For her auditions to college music programs, with a view to possibly majoring in voice performance, Kat Leverenz prepared the classic Italian solos “Caro mio ben” and “Amarilli, mia bella,” and the gospel standard, “Swing Low, Sweet Chariot.” Leverenz ’20 A&A had studied piano since the age of 4, but other than singing in her high school choir, she’d had no formal vocal training.
“Maybe I asked my choir director for some advice, but mostly I just went on the internet and found some practice tracks,” she says. “Honestly, I wasn’t expecting much—I didn’t know what I was doing. And I don’t know how this happened, but I auditioned for seven schools and I got into all of them.”
At Penn State, Leverenz signed up for a B.A. in music, which included classical voice training with Richard Kennedy, now a professor emeritus. That grounding—the lessons she learned in breath control, posture, technical precision, and musical interpretation—would prove invaluable, she says, even as somewhere along the way, the classics became somewhat overbearing. “I actually took a break to figure out if I even wanted to do music, because I was feeling kind of lost in that classical environment,” Leverenz says.
But over the course of a 50-day hike through the deserts of Utah after her junior year, she decided music was indeed her calling—if she could do it her way: sing the genres she loved, and that suited her voice, like jazz, rock, and bluegrass. When she returned to University Park in 2019, Leverenz signed up for lessons with Zach Dennis, a talented State College guitarist. The two fell in love, formed a band called Canary, and began performing both covers and their own material at local venues such as Cafe 210 West, Zeno’s, and 3 Dots. In 2022, they decided to move to Nashville to perform and work on an album. Cut the Wires made it to Spotify’s indie and bluegrass playlist within weeks of its March 2024 release.

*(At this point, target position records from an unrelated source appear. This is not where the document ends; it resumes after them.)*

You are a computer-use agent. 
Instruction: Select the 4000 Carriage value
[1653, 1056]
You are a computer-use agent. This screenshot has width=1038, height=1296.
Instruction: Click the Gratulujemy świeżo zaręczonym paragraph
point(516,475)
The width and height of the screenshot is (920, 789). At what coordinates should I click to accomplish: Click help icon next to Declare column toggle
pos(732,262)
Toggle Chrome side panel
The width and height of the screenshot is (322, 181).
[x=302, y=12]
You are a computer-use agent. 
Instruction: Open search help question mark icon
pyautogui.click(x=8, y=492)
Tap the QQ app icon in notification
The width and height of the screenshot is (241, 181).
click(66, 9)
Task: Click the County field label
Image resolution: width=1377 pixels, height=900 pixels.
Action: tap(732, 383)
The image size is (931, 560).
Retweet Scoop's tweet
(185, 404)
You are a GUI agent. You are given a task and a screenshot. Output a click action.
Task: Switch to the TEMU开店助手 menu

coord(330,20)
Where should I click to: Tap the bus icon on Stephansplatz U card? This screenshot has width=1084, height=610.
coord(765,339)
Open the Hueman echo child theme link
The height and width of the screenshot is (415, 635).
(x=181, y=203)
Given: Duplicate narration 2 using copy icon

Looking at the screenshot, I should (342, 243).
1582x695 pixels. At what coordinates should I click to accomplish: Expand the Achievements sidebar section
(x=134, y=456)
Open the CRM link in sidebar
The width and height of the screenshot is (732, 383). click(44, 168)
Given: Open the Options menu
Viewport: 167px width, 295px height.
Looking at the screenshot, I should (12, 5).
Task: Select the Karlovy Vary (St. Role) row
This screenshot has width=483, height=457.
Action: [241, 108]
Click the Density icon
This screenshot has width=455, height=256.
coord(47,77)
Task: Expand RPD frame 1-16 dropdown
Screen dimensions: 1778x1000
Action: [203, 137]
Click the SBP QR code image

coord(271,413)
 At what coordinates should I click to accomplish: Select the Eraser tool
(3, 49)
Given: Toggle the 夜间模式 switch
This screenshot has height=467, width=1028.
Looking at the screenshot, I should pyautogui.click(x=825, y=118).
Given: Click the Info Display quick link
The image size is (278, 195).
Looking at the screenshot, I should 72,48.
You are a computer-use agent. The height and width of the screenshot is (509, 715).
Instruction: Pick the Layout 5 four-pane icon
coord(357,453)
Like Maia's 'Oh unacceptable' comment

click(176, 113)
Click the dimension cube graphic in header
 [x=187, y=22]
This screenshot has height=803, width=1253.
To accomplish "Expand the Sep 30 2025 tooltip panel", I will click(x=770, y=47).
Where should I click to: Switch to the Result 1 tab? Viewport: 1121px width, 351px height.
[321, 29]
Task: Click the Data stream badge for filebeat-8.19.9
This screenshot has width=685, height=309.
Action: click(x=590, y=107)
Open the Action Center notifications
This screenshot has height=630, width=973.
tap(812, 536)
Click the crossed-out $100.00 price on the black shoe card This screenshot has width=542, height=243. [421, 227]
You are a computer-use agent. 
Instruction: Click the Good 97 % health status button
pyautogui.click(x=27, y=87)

The duo is always working on new material, but Leverenz really enjoys teaching, too. Most of her students, she says, don’t have professional goals: They just want to sing because they love to, and she loves that she can help them improve their skills. “The foundational training in classical singing I had at Penn State has helped me so much in my teaching,” she says. “Just seeing how Richard Kennedy taught, what he focused on and the different techniques he used, have laid the groundwork for how I teach.”